The Benefits of Renting Verses Home-Owning A common belief is that it is better to own your own place to live as opposed to renting one from someone else. What has made this belief so common and is it accurate? While there can be a emotional gratitude to owning your own home, does that make it a better financial decision? There can be many advantages to renting a place to live as opposed to owning your own home. One of the costs people do not take into account when thinking about buying a home are the hidden costs of owning a home verse renting.
First, when you rent a place to live and something breaks or wears out you simply contact your property owner and they take care of arranging to have it fixed. Whereas if you own the home you will have to take care of these repairs, both in finding someone to repair or replace the broken or worn out item and pay the costs for the work and item. Basic maintenance of a home cost according to mortgage-data firm HSH Associates is about 1% of the home value per year. Which does not take into account the major repairs of assets such as an air conditioner, dishwasher, refrigerator, or furnace.
It is suggested that an additional 1% of the home value should be set aside per year to cover these costs.
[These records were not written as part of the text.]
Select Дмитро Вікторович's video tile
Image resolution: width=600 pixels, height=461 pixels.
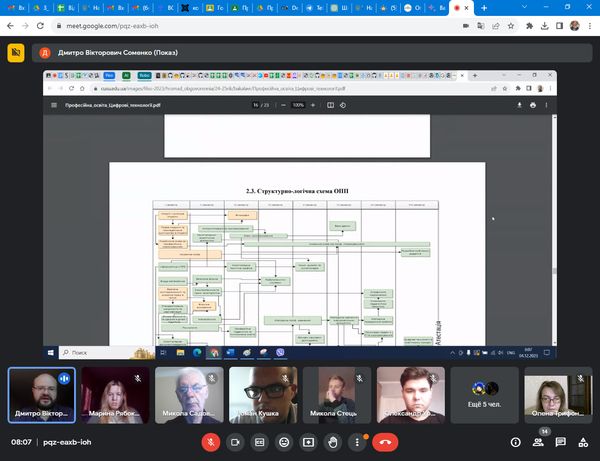[41, 393]
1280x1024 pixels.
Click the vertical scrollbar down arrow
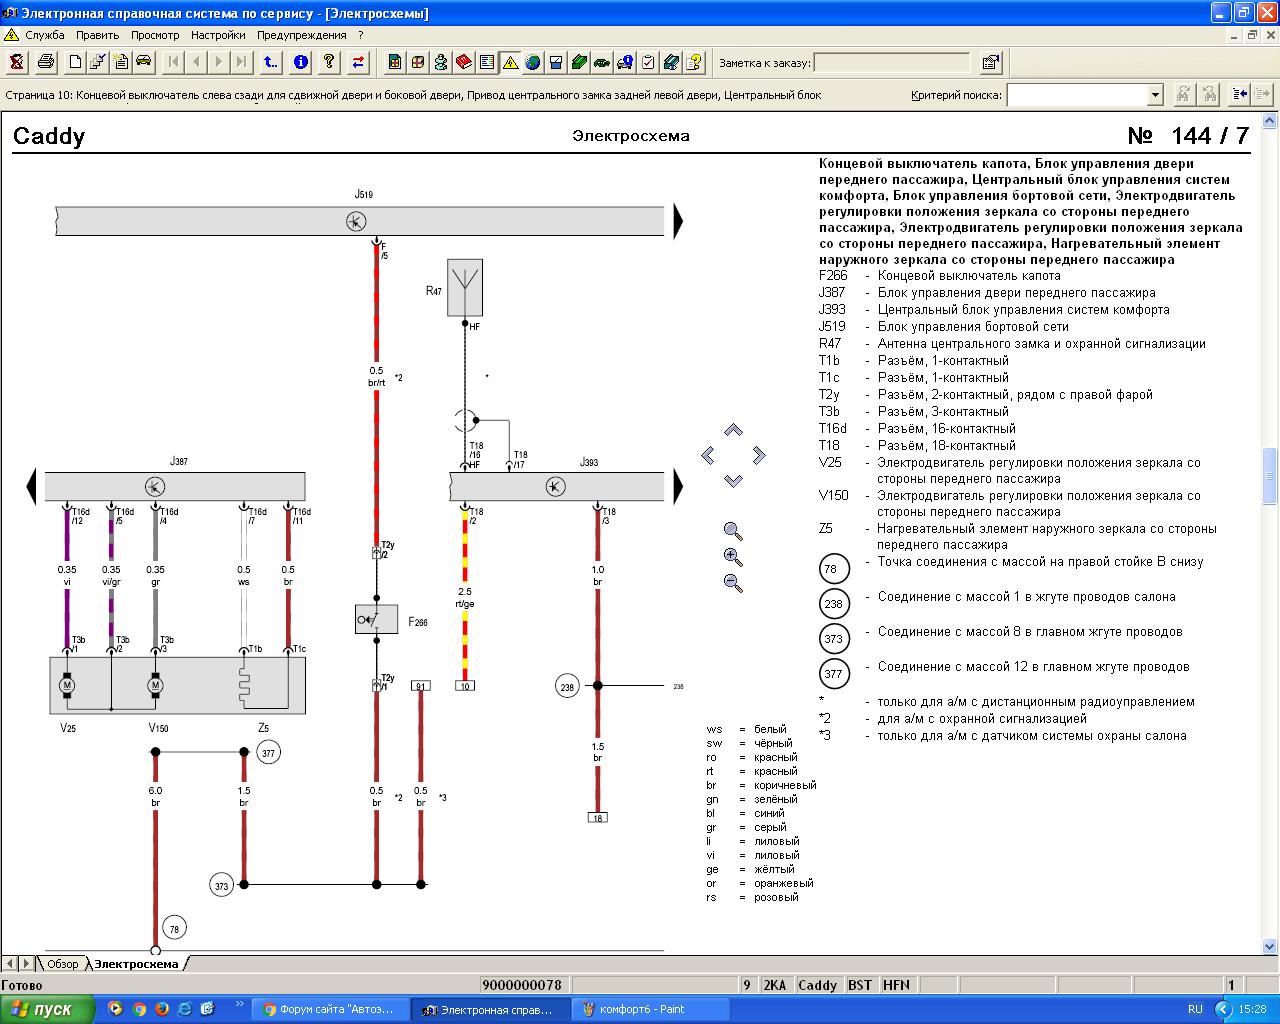1271,945
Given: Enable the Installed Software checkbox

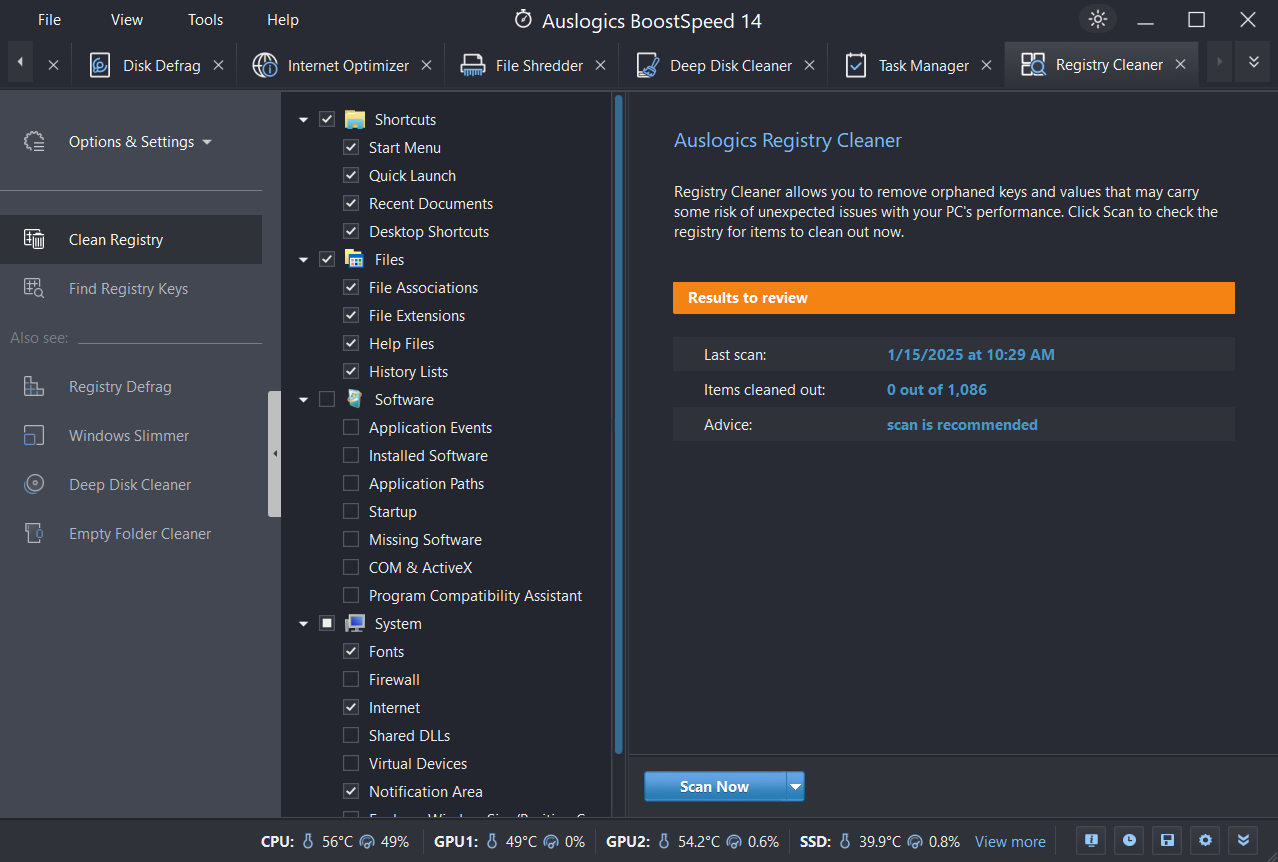Looking at the screenshot, I should (x=351, y=455).
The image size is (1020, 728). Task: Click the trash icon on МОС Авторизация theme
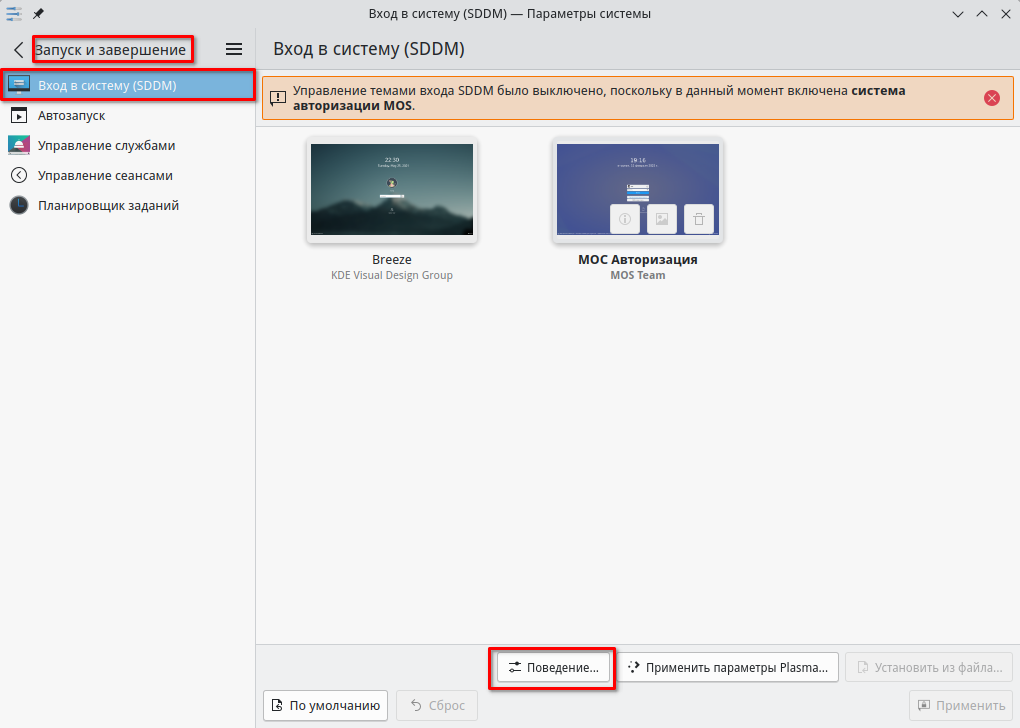[x=699, y=219]
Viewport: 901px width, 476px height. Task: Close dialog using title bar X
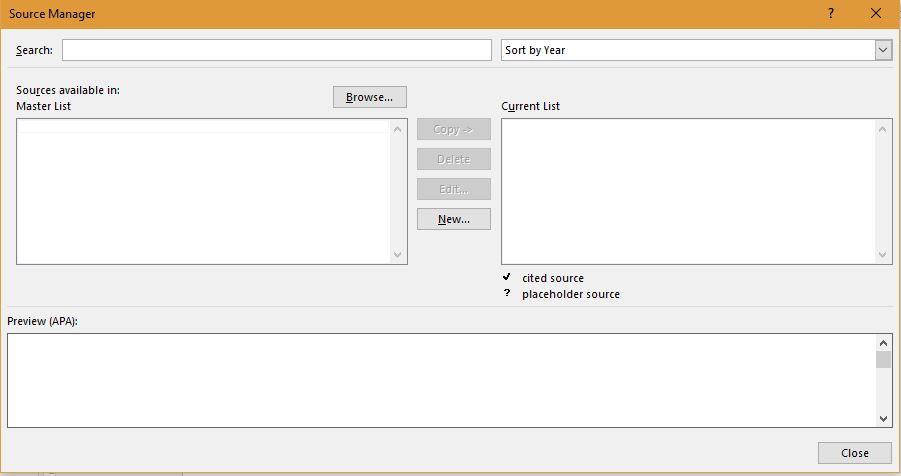[876, 14]
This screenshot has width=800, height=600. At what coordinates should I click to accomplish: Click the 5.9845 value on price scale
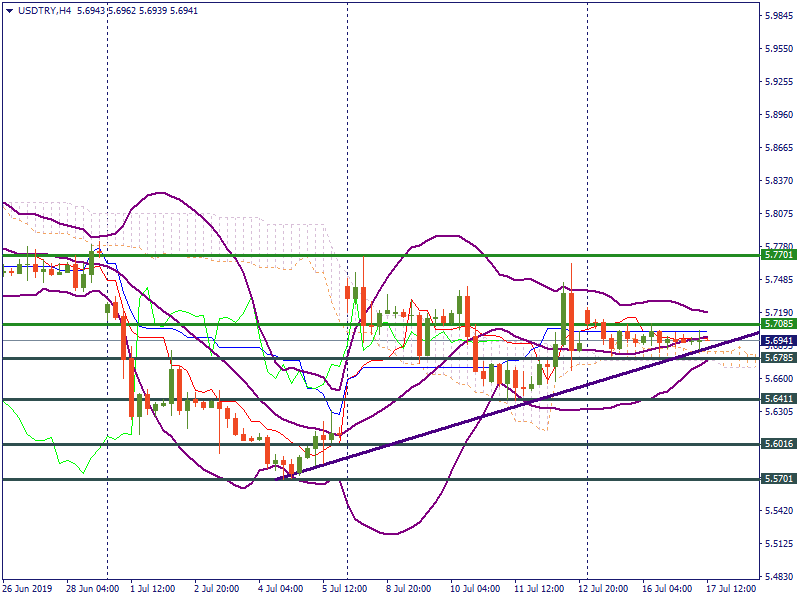point(780,16)
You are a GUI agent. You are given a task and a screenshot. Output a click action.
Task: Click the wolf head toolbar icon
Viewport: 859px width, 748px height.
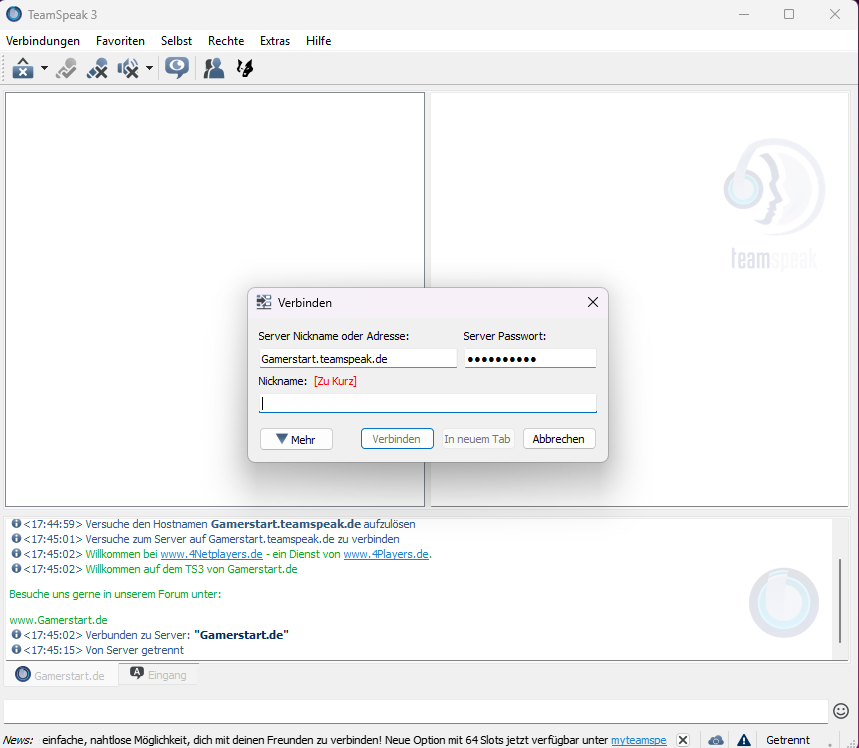click(244, 68)
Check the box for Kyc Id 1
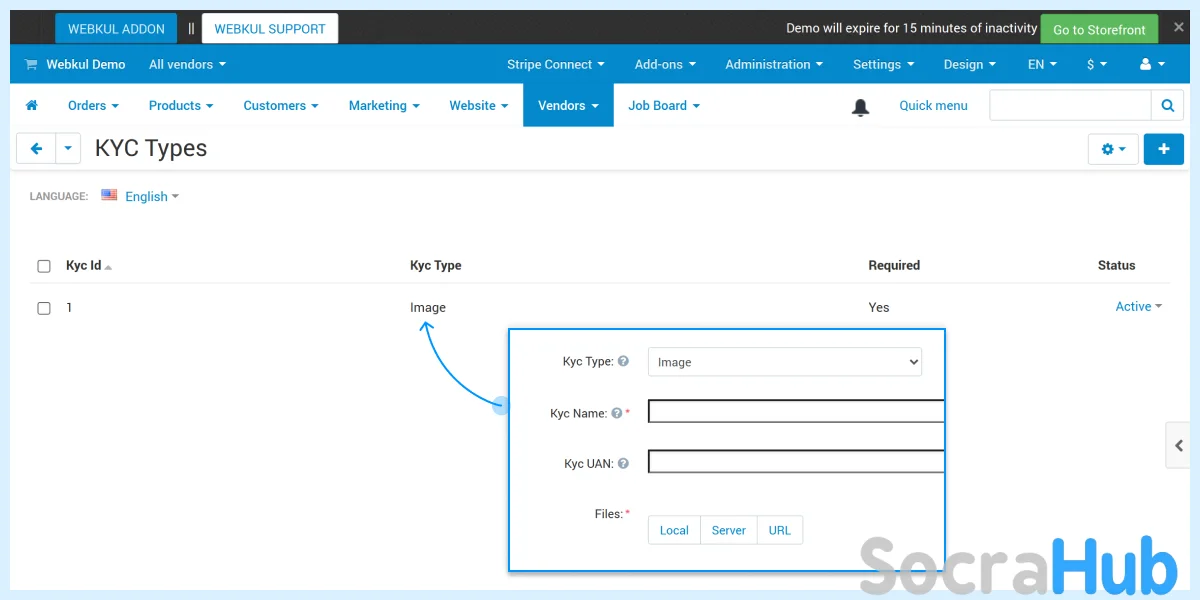This screenshot has width=1200, height=600. tap(44, 308)
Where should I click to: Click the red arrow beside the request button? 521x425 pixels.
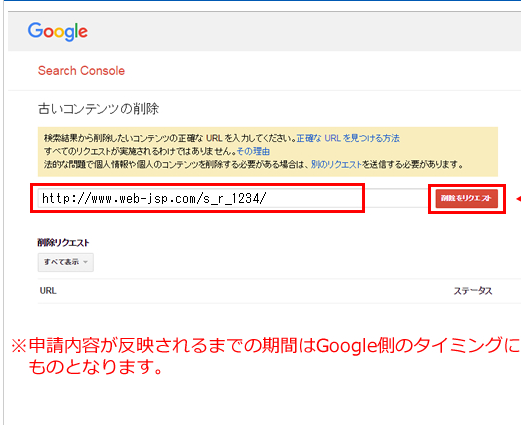pyautogui.click(x=518, y=199)
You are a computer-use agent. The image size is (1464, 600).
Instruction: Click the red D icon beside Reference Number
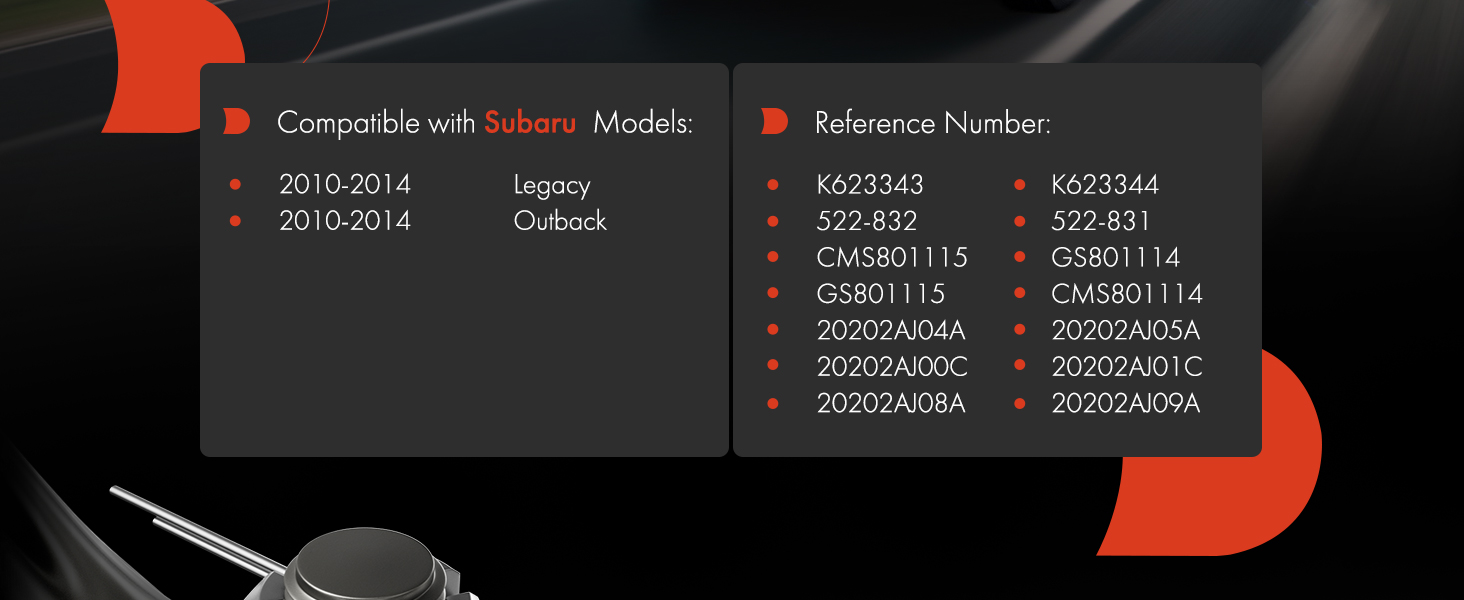[x=774, y=122]
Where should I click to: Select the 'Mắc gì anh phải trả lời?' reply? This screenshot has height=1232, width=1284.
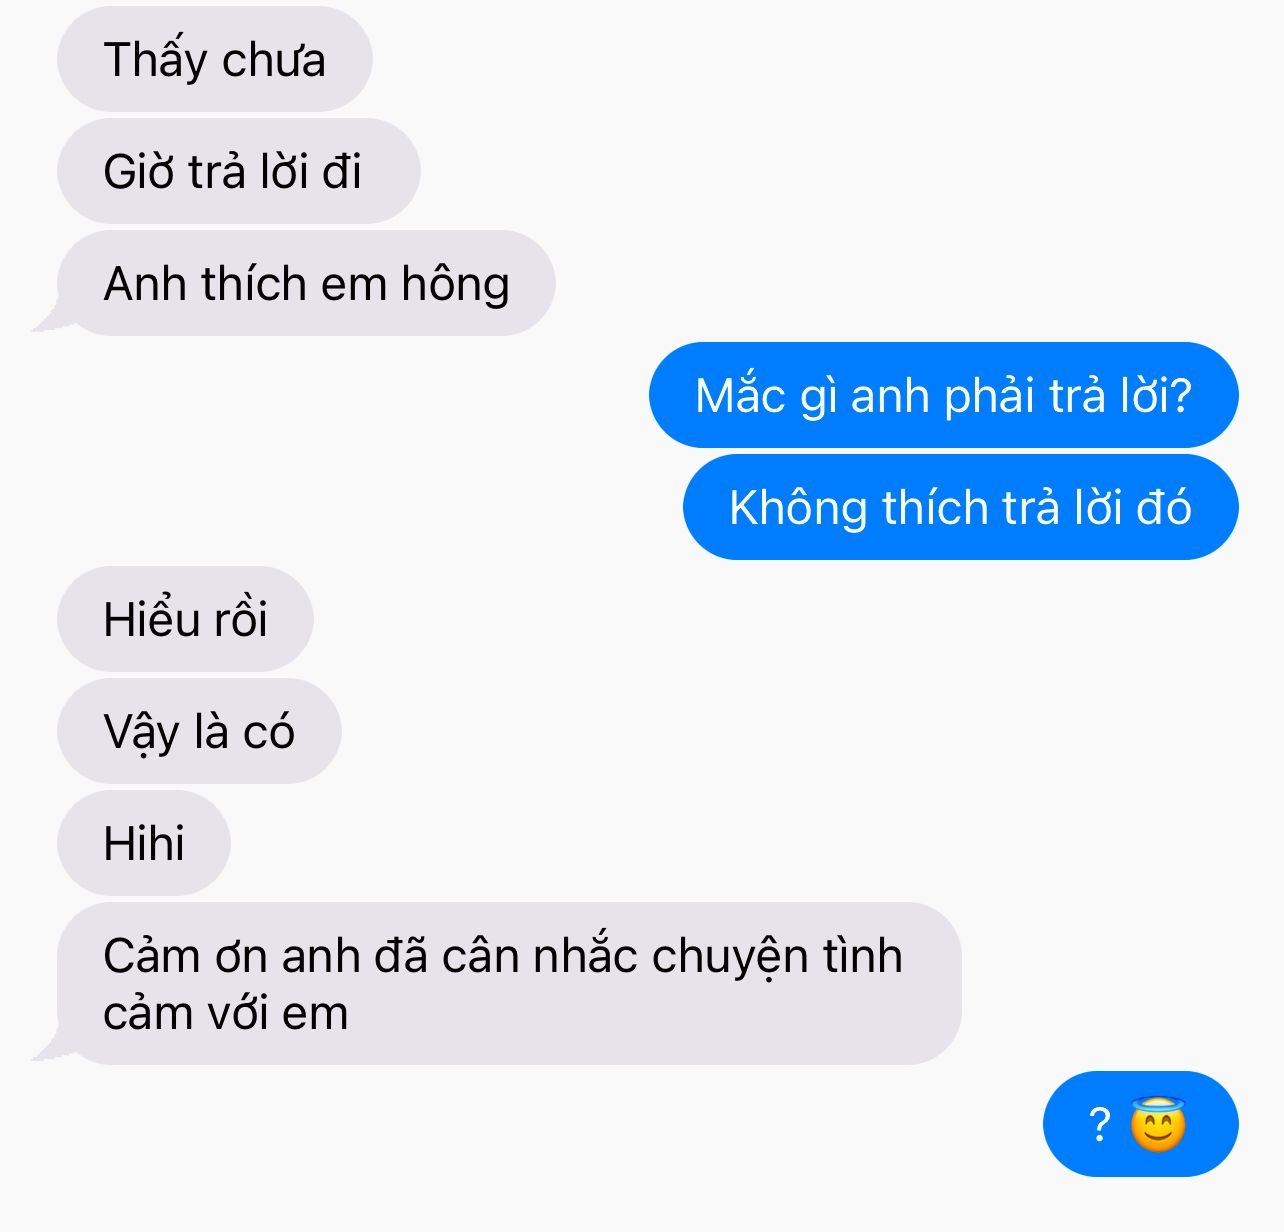(x=943, y=395)
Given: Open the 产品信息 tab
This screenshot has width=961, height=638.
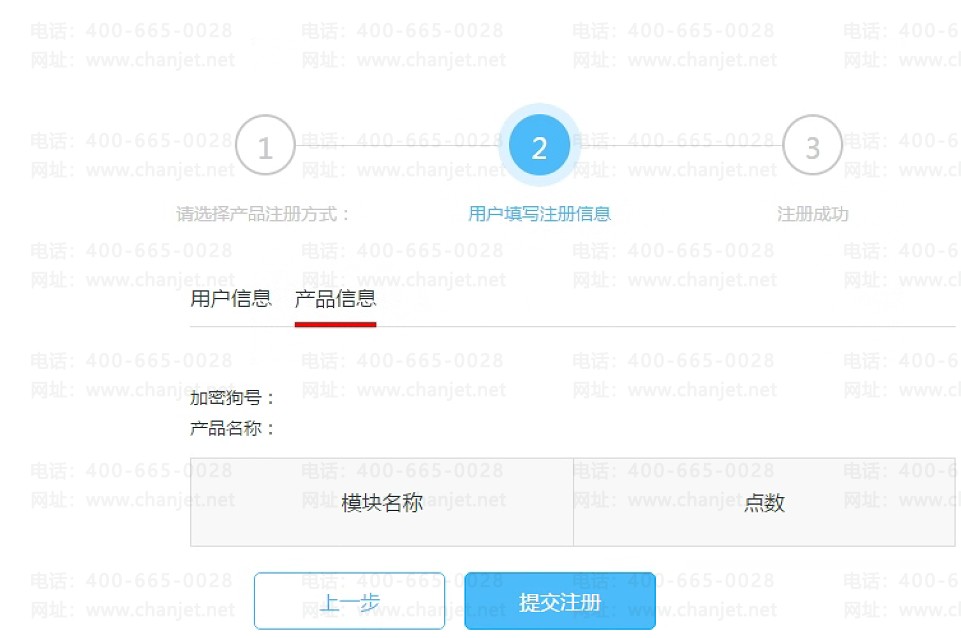Looking at the screenshot, I should [x=335, y=298].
If a home is bought for $100,000, that equates to $1,000 per year in annual maintenance. Add in a little leeway, and it is closer to $1,500, or $125 per month. Because of inflation the maintenance cost increases each year to stay 1% of the home value throughout the life of ownership. With the historically home value increase of approximately 4% a year and 1% of that representing the annual maintenance cost that leaves only a 3% increase which is the long-term inflation rate.
Leaving a net home value increase of 0%. If that same amount of money spent on annual maintenance was instead invested the amount of money, assuming a 7% annual return would be $21,502 after 10 years, $63,801 after 20 years, and $147,008 after 30 years. Imagine if the amount of money a home owner paid in taxes were added to the amount invested. So even if the monthly rental cost where equal to the loan amount for the same living space the renter would come out ahead to the homeowner; assuming the renter invested the additional cost the homeowner had to pay.
The second hidden cost most people do not take into account when deciding to buy a home is the property tax levied on the value of your home. Depending on where you live and the value of your home this could be a substantial cost per year. For example “Fifty percent of all households in New Jersey pay in excess of $5,352 in property taxes a year. ” (Sinavshaia, 2007) While New Jersey does not have the highest home prices in the country, the amount demonstrates that the property tax in the area a home is purchased in needs to be researched.
The second thing to consider whether to buy verse rent is the upfront costs. The typical upfront cost to rent a place is equivalent to one to two months’ rent. Whereas the typical upfront cost to buying a home is approximately 20% of the home value. This could vary depending on your credit score or the interest rate on the loan that the home buyer is trying to obtain. This could lower the percentage down to 15% or increase it to as much as 30% of the home value. At a home price of $100,000, this equates to $15,000 to $30,000 dollars.
Whereas the one to two months’ rent for an equal value home would be around $1,000 to $2,000 dollars. The total cost of home ownership should also be looked at when deciding whether to buy or rent a home. A home purchased for $100,000 at 4. 75% interest rate on a 30-year fixed loan would cost the homeowner $187,792 after paying the entire loan. Add the loan amount to the annual maintenance cost of the home over the same 30 year span, $56,085, equates to a total cost of $243,876. This does not even take into account the taxes, insurance, and other miscellaneous cost of owning a home.
Assuming the home value increases on average 4% a year a $100,000 home would be worth about $311,865. A few major repairs; new roof, new appliances and remodels to keep the home up to style could erase the $67,989 potential gain. Whereas a renter could expect to pay $267,750, figuring an average of 2% increase per year on rental fee, over the same time. Either way the homeowner or renter pays roughly the same amount at the end of 30 when all costs are taken into account. The renter just does not have to deal with the headaches associated with owning a home.
The economy can also have an impact as to whether it is better to buy verse rent. During an economic down turn such as being experienced currently, the benefits of renting are even more pronounced. If a renter suffers a loss of employment and can no longer afford their rent they can more easily move to a place with lower rent. Whereas the home owner cannot move to a lower cost home until they can sell their current home. This could cause a serious financial problem over the long term if they cannot make their payments until the home sells.
The home owner could lose their home to foreclosure and suffer a loss of all the money they have put into the home. Also if the homeowner can make their payments during the process to find a new job, they are limited to searching for a job in the area their home is located in. Whereas the person who rents is free to look for a new job anywhere. This gives them an advantage in finding a better paying job, not just one that can enable the homeowner to make their home payments.